[Saved data entries]
※ ※ ※

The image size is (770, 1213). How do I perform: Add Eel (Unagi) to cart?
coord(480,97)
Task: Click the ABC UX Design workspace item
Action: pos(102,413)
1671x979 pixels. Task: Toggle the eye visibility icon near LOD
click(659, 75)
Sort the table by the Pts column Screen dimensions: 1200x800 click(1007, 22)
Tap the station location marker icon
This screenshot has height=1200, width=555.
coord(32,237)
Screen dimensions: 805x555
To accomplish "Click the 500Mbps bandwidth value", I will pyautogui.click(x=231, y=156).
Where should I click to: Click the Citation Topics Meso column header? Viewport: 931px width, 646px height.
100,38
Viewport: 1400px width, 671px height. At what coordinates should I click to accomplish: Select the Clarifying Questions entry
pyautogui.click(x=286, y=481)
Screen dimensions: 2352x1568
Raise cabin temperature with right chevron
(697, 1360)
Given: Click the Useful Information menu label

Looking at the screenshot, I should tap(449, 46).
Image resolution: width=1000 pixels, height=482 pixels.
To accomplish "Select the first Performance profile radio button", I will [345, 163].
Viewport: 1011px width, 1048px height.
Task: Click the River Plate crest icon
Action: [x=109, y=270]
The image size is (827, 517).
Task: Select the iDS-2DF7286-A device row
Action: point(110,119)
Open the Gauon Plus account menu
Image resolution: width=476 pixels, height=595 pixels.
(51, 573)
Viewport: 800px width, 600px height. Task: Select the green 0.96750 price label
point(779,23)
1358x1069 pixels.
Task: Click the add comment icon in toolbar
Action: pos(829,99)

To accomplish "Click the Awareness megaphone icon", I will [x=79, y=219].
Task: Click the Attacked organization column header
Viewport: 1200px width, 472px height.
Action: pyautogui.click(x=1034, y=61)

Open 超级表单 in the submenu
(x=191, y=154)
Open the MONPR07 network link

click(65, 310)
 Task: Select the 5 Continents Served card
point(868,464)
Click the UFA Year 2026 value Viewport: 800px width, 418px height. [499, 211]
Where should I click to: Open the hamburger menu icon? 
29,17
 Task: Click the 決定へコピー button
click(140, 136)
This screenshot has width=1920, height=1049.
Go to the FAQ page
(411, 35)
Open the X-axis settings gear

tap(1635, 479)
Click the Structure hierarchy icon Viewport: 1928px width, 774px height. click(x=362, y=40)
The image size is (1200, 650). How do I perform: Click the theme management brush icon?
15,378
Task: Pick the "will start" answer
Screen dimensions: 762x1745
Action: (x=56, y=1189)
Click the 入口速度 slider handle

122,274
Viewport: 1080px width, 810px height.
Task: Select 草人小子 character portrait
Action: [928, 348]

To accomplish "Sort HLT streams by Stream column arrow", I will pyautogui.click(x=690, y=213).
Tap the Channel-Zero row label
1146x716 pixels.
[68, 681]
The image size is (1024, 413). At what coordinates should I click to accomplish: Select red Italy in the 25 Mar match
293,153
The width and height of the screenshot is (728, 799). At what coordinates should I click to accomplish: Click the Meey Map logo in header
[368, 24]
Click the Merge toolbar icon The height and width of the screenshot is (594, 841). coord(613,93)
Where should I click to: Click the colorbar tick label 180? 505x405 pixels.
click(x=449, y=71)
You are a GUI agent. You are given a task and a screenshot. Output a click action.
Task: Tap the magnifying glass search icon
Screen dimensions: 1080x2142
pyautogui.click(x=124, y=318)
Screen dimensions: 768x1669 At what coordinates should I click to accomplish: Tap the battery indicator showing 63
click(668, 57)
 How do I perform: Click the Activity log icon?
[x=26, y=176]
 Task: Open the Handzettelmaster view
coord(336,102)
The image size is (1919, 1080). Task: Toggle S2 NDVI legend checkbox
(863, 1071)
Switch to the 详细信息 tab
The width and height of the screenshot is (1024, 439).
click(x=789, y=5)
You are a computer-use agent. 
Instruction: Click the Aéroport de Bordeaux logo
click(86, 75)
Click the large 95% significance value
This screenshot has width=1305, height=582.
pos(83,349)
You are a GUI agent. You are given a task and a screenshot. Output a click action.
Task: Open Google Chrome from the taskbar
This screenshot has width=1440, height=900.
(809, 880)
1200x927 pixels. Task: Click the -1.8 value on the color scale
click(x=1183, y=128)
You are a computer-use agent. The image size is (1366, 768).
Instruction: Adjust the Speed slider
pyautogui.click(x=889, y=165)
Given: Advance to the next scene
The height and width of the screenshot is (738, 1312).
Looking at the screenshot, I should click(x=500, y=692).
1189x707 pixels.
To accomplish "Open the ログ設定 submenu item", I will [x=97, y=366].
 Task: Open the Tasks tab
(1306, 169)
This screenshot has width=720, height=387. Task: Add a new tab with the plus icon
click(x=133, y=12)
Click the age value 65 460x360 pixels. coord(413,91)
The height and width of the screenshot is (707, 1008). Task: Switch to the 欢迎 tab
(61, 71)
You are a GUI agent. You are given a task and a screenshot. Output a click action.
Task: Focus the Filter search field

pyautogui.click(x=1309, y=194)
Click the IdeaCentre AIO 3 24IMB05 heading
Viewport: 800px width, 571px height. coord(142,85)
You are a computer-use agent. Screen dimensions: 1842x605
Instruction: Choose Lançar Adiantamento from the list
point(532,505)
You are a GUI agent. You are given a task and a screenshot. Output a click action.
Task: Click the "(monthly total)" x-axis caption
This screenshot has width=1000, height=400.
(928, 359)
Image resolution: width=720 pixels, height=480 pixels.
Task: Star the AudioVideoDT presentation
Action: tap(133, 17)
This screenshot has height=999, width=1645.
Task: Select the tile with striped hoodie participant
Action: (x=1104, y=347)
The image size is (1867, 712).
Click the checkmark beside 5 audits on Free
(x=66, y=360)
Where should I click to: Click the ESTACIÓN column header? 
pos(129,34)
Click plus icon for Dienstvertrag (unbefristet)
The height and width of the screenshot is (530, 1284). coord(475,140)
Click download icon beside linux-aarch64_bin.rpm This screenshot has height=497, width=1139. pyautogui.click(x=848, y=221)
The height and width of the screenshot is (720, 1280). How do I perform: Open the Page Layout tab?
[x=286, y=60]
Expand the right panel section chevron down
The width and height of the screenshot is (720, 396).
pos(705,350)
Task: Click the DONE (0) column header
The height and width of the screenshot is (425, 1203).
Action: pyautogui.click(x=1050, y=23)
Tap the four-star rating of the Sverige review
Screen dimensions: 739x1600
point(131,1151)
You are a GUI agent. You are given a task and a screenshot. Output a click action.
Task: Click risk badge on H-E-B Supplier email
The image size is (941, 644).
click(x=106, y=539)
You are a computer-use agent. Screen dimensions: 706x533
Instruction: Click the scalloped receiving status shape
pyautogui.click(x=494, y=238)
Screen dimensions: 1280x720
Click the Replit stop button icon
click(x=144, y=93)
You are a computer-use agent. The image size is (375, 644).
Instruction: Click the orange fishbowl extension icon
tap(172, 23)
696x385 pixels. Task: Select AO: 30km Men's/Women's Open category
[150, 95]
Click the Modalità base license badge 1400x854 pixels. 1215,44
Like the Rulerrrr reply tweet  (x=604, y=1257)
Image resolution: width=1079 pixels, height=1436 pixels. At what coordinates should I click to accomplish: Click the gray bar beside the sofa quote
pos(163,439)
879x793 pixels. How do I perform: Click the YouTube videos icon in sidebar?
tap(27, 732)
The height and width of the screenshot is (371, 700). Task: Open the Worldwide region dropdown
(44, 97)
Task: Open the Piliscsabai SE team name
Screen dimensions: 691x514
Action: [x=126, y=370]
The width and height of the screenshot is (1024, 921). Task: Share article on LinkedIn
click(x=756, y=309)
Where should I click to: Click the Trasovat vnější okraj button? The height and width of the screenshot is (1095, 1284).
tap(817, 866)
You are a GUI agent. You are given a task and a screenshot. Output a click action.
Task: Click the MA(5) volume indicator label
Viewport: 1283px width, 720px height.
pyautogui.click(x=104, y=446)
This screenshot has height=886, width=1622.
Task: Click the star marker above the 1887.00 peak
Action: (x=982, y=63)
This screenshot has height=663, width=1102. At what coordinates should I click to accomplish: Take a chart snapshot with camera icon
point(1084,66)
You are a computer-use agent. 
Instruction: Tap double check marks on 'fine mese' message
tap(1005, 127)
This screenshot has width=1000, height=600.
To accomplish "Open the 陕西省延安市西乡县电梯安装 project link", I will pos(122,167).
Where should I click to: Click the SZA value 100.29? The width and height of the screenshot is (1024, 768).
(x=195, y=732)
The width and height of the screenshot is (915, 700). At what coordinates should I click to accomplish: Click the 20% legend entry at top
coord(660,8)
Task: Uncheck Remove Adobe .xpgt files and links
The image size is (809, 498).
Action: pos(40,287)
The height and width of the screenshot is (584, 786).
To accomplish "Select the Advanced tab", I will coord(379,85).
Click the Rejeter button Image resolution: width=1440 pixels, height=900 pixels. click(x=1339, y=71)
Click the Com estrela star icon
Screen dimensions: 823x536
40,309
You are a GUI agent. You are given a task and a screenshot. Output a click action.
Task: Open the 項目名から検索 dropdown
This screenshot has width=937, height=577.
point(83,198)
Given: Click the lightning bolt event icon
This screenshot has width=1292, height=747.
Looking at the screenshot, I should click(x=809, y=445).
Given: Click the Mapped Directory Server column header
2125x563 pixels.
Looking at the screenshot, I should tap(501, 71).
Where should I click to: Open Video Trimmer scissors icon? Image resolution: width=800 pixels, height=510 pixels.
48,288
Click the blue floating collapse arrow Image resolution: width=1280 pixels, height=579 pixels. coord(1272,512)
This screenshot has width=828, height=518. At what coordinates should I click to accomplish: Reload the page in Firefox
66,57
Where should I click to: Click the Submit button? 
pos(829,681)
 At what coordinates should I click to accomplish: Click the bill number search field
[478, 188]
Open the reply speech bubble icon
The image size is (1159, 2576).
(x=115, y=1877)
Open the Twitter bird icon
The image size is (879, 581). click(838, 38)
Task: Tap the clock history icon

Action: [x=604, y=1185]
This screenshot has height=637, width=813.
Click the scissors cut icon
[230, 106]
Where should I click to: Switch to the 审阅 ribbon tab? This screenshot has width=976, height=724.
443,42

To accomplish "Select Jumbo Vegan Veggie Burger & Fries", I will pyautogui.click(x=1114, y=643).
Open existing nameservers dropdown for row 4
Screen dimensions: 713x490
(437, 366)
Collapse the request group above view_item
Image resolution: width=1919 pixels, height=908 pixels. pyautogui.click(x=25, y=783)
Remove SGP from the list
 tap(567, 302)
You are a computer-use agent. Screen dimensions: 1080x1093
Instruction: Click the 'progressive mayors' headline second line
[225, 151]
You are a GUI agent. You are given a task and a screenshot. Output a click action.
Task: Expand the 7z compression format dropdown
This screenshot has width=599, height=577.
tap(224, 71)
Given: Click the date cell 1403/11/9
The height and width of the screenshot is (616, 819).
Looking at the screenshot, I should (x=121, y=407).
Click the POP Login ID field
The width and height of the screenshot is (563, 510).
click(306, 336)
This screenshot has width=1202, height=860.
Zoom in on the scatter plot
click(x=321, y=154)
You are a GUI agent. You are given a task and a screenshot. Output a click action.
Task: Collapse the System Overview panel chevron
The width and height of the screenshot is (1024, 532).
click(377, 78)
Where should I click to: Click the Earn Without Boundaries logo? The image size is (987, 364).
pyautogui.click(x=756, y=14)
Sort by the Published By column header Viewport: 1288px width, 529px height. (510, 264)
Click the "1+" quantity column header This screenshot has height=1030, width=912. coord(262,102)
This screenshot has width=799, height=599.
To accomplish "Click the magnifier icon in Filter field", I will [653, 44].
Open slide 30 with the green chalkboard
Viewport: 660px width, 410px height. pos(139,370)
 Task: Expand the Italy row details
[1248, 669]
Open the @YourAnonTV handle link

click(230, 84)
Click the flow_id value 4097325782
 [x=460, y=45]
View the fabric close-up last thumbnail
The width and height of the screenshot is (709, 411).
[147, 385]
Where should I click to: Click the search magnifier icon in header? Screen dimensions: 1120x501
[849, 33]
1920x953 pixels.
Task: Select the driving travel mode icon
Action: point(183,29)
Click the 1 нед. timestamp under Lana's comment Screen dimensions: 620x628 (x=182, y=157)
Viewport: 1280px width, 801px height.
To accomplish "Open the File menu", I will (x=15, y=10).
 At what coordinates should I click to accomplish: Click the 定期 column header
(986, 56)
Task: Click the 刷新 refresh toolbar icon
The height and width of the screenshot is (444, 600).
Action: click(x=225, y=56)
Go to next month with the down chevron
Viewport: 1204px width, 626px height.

※ ※ ※

TASK ITEM
Determine, please, how many lines hold "panel" in the records, and give that number by itself.

OUTPUT OF THE TASK
2